Posted 2020-11-22

ASDE and Anti-Oppression Work

Over the past few months our organizing team and board have been engaging in training around anti-racism work, intentional culture creation, and team building. We have been taking a critical look at the story of how The Alliance for Self-Directed Education was created, how our team dynamics have affected our ability to work cohesively with a shared vision, what has happened as a result of these issues, and how we want to move forward now, with a new commitment to anti-oppression for all marginalized groups.

In retrospect, the ASDE Board and organizing team realizes that the organization operated without a full shared awareness of how it prioritized and overwhelmingly amplified white, US, and male contributions to Self-Directed Education. Our unwitting reliance on formal corporate governance protocols didn’t support the depth and transparency of communication so crucial to inclusion and accommodating other cultural norms.

We have been working to create a shared awareness and shift the way we function as an organization, and we are committing to move forward in new ways in order to facilitate a more nuanced understanding of the many ways Self-Directed Education is named and practiced by people worldwide. The organizing team of ASDE believes strongly that the liberation of children is intrinsically tied to liberation of all people. Moving forward, alliance members must commit to actively opposing systems of colonization and oppression.

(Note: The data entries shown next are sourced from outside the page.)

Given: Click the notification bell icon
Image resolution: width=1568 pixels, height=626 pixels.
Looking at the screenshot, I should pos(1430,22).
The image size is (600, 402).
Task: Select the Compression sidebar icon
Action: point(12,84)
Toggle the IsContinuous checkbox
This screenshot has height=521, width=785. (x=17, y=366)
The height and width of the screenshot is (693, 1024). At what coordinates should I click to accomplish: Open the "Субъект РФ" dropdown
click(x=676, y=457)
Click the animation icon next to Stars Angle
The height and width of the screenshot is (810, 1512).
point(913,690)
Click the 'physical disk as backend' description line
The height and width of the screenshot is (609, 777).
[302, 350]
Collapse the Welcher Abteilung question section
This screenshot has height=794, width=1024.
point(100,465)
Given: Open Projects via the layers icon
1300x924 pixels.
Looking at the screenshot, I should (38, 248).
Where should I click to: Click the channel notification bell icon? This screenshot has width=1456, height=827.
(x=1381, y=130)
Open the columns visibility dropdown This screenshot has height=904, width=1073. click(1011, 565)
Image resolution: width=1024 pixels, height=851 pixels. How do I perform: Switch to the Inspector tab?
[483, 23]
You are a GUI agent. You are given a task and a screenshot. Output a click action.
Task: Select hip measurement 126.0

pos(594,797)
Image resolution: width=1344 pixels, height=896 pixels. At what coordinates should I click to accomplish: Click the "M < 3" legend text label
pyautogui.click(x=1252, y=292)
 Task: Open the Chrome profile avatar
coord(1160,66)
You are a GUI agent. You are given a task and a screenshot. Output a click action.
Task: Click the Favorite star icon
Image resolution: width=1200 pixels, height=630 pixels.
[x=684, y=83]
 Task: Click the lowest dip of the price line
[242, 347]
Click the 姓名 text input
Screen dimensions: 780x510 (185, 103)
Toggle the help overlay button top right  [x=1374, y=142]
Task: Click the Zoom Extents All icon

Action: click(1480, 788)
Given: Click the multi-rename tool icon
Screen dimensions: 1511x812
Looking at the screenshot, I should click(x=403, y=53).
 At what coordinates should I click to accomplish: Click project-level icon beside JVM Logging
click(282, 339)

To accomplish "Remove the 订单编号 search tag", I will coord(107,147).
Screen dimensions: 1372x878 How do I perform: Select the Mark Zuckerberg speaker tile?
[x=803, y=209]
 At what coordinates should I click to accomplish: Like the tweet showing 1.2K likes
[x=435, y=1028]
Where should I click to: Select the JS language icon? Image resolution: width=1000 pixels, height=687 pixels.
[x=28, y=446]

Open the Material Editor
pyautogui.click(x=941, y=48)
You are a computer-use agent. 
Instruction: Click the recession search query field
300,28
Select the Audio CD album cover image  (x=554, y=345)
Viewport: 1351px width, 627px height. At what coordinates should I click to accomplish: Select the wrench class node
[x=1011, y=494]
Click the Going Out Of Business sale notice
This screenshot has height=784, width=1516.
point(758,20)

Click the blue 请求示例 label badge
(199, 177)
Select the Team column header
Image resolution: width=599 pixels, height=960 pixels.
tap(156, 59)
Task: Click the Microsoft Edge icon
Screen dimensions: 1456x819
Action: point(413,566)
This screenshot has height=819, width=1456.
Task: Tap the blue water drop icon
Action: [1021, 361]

The landscape of Self-Directed Education encompasses parenting, living, community-building, deschooling, decolonization, disruption – as practices toward youth liberation. When we say youth liberation, we are talking about the liberation of all young people. As young people take back their original freedom of self-direction, a commitment emerges not just to the abolition of coercive educational practices, but of all systems and ways of being that seek to demean, diminish, and oppress people.

Liberation cannot mean freedom for some but not others. Our efforts must benefit all children, not just the most privileged. And since SDE is the civil justice work of liberating young people, part of its work must be the liberation of all marginalized people. This includes Black, non-Black Indigenous, and People of Color; queer, trans, and gender non-conforming people; disabled people; neurodiverse people; and others.

Young people live among systems, relationships, caregivers, and communities where oppression affects everyone. If the adults and elders in the community are not striving for a liberated mindset, they cannot expect to raise liberated children. We invite our members into this work, eager for further conversation, collaboration, conspiration, and revolution.